I sat atop the stool, removed my hat, then peered through the microscope onto the glass slide below. With the magnification of the lens, it looked as if I was staring at a large log, which in fact was the fiber Mr. Brimley had retrieved.

“You might want to focus it,” he suggested pointing out the knob at the side of the microscope.

I adjusted it for a clearer look at the fiber.

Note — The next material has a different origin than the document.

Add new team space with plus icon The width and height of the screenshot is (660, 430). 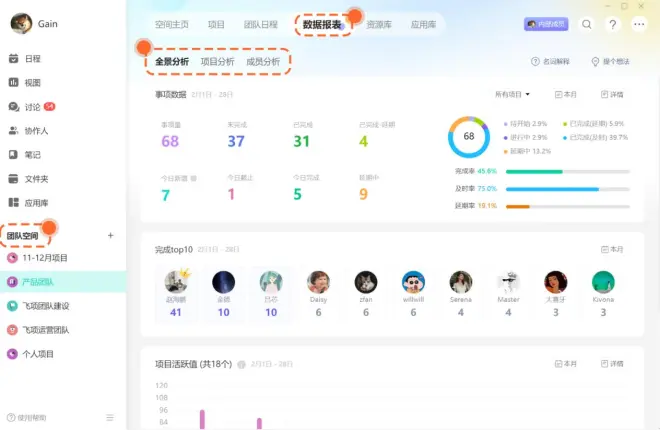point(110,235)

“It’s dark blue,” I commented.

He nodded. “What else do you see?”

“It’s quite smooth.” I looked up from the microscope.

“You have a keen eye, Miss Forsythe. What might those two things tell you?”

“The garment was dark blue, possibly wool, perhaps high quality by the smoothness of the fiber, possibly from a cut or tear in the fabric. From our examination of the body at the mortuary, Charlotte Mallory was wearing a burgundy-colored gown with jacket over, not dark blue.”

“My guess would be that it is a very fine worsted wool, and with the color, the sort found in a gentleman’s very fine coat,” he concluded.

Fine gentleman’s clothing.

“Mind you, she could have come by it before her encounter with the murderer.”

It might mean something, or nothing. I thought of her fiancé, Daniel Eddington, or possibly another student she had called on before going to the print shop, or any other possibility where she might have come in contact. Except for that one glaring detail.

“Under one of her fingernails, Mr. Brimley?”

“There is that, and quite firmly lodged there was well. Almost as if…”

I finished the thought. “As if she had reached out when she was struck down, in an attempt to defend herself, or clutching at her attacker’s coat after he struck.

“And one more small detail,” he replied. “Take another look. Most particularly at one end.”

As I did, he reached out and turned the knob at the side of the microscope. It gradually emerged, something I had not noticed. A small sliver of something embedded in the end of the fiber.

“The remnants of silk thread,” Mr. Brimley said then. “Whoever the man was who wore that coat, is most definitely a gentleman of some means.”

I made my notes before leaving his shop. I had no idea yet what any of it might mean, if anything, about Charlotte Mallory’s murder. It was possible that the fiber and thread were from a coat she had thought of wearing then decided against it. Or possibly from that of her fiancé, Daniel Eddington. I needed to know more.